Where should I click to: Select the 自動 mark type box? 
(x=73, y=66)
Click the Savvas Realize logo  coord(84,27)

________________________

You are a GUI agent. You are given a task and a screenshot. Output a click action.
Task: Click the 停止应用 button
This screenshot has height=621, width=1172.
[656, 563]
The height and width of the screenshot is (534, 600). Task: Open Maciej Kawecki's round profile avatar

________________________

What the task requires ▸ Retype only the stretch of lines above starting at the one with "This screenshot has height=621, width=1172." and stopping at the one with "The height and", exactly as written, with both kept.

Answer section ▸
This screenshot has height=621, width=1172.
[656, 563]
The height and width of the screenshot is (534, 600). Task: Open Maciej Kawecki's round profile avatar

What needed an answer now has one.